Anyway, our flight to Melbourne was delayed 30 mins and our gate changed. As I correctly assumed, to change planes. So I'm getting on and settling in when one of the cabin crew makes the following announcement;

'Ladies and Gentleman, apologies for the delay this morning but we now have a SAFER aircraft for you'

Aha, a SAFER aircraft ? Wow, thanks for the confidence inspiring pep talk. So the aircraft that I'm on now is 'safer' than what exactly ? The aircraft that's on the tarmac that won't be flying ? I'd rather be on a plane not flying than one up at 30,000 feet that is moderately safer than the one with technical difficulty. I mean really, what the hell did that announcement mean ?

Then it was the turn of our inspirational Captain. I assume the 'safer' terminology didn't wash well with him or general Virgin Blue business practice because he came up with the following;

'Ladies and Gentleman, we'll be pushing back shortly, apologies for the delay but it was due to a technical fault, but now, ON A MORE SERIOUS NOTE, our cabin crew are here to assist with your every need'

Ummmm Captain, if I'm ranking customer service and the safety of the aircraft then I know exactly which one I'd regard as more important. How much more freakin serious can customer service be over a 'technical fault'. Was the comment on the technical fault not serious enough or do Virgin Blue just take their customer service desperately seriously ? I mean serving coffee and handing out muffins is not a stretch in anyone's books but is more of a stretch than having a functioning engine ???

My flight back to Sydney is on Friday, here's to safe landings !

Thursday, April 26, 2007

The Objective is to be Subjective

I've said it before and now I have to say it again, when it comes to law, nobody has a clue. The again, for any social science, as long as you can construct a logical enough argument you can prove the theoretical sky to be red.
I guess my complaint is directed at the assignment I'm currently doing. It's about a 'reasonable person' test when it comes to assessing the breach of duty in the tort of negligence. The idea of an objective standard for the reasonable person sounds pleasing and the use of it would be ok but for fact that all of us are quite different and have varying degrees of knowledge, physical characteristcs and mental capacities by which we act in a given situation. Thus the compentencies by which a 'reasonable person' should act in a situation really needs to be dictated, to an extent, subjectively. Considering I've read a few bullsh*t papers for this assignment I think I could crap on for some time as to what I think of the theory, how it plays out and whether it makes sense to me but the point I'm driving at is, it doesn't seem to make sense to anyone. Judges, juries , lawyers and anyone else interpret legal principles in a hundred different ways and tend to use the escape route of distinguishing facts in a given case as a reason as to why legal principles developed in earlier cases shouldn't apply in the current case.

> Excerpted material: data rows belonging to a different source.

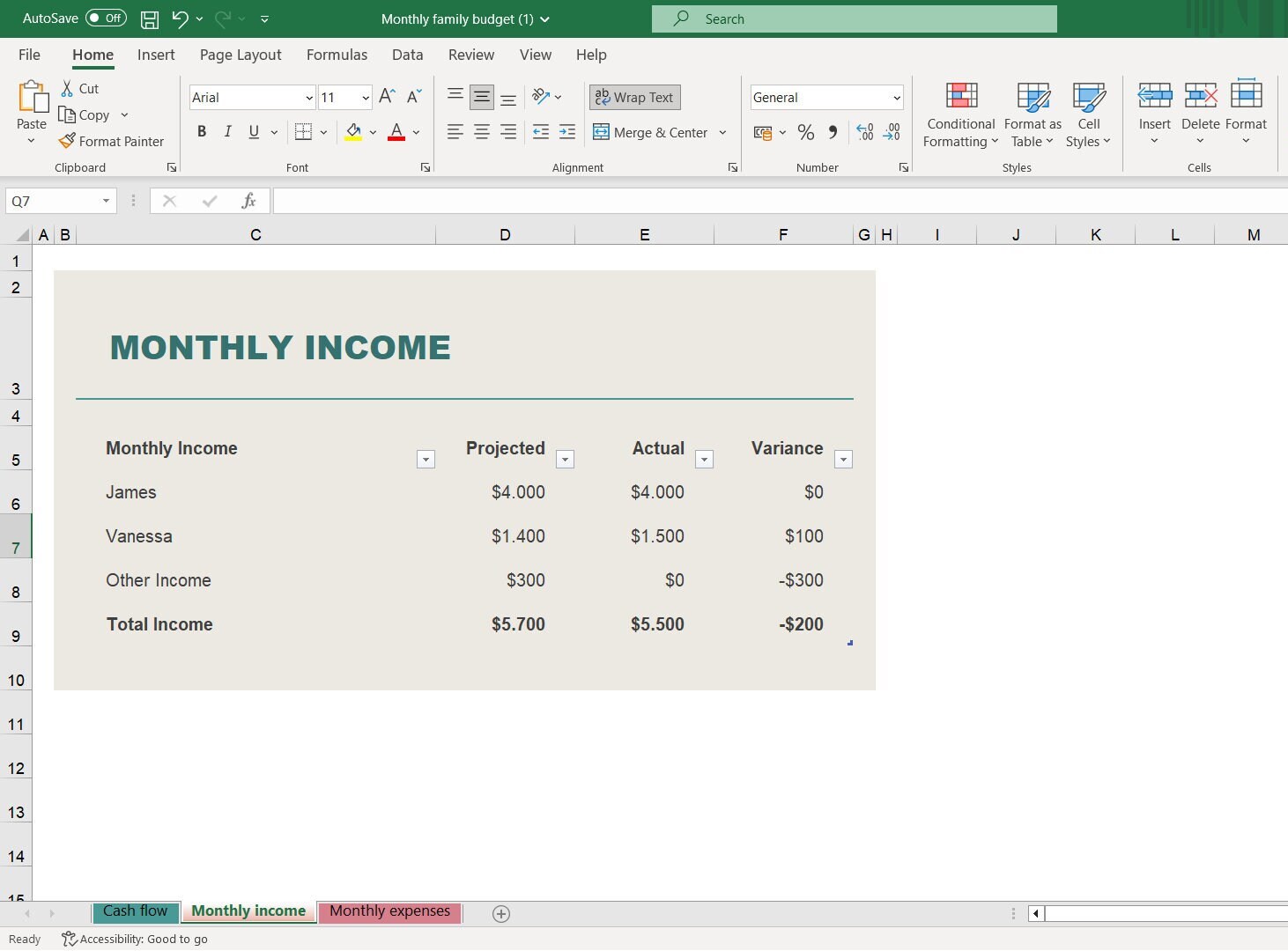Image resolution: width=1288 pixels, height=951 pixels.
Task: Add a new worksheet
Action: pyautogui.click(x=500, y=913)
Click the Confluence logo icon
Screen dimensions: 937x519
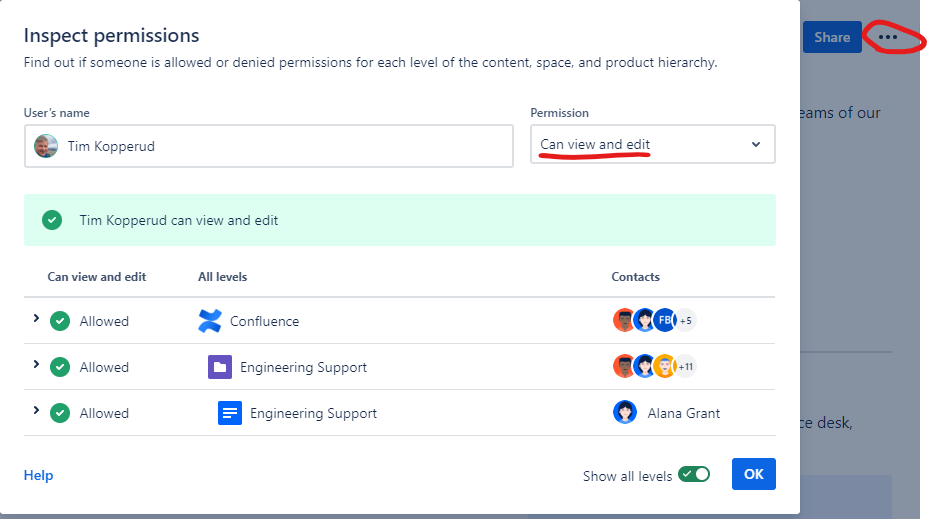tap(210, 321)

So now the rest of us are left wondering what the hell we're supposed to do with judgments that are conflicting and varied ? I don't freakin' know, I can't make heads or tails of certain reasoning sometimes. If it were me I'd simply say, 'this is the rule', you break it, you're gone, I don't care if you have two left feet, have a single digit IQ, are the most competant librarian in the world. Once you've accepted the fact that we live together, in a society, then our freedom of action is dictated by the security of person that we owe to the people that we're interacting with. A reasonable standard of care owed to another person needs to be the same across the board as the injury that a person suffers doesn't make a difference after the action has happened....ok....so I really don't believe that line but whatever, it's said.
I'm over it, I'll be back later.

Wednesday, April 18, 2007

Between the eyes

Sometimes I think I'm a little too nice. Now, there's components within that which I'll never be able to change but I think that coming back with retorts to dumbass comments might just have to be one area where I'm going to have to up the tempo. Here's a little overview of what I'm getting at:

The classic observation: 'Man, you're short' or 'Aren't you short ?' .
Now this is just a 'classic' observation of me, I mean really, did it take a person just that split second for it to trigger in their mind and for them to spit out their dumbass observation or had they been waying up the critical point of male height / 'shortness' for sometime. You see, now if I was a midgit/dwarf or anything that could be considered as such I wouldn't get such a flagrantly stupid comment ...but...because I'm under the 'average' male height then obviously I need to be interrupted and told that in fact I am short ! So, this is where I think there needs to be a little turn around. If people are going to dare be so stupid and 'call it as they see it', well, it's time for me to do so as well. I think I might just go with anything, perhaps, you're bald, you're a fat sh*t, you're particularly ugly, you've got the personality of a ravaged hermit, your IQ actually is double your shoe size !?, you've got the co-ordination of someone that is in fact handicapped. I could go on for days, so I think you might understand what I'm driving at and my sense of purpose. Usually I don't partake in the 'calling it as I see it crowd' but if I'm going to cop it from people that feel it's their right, well, I should offer them a little clarity in return.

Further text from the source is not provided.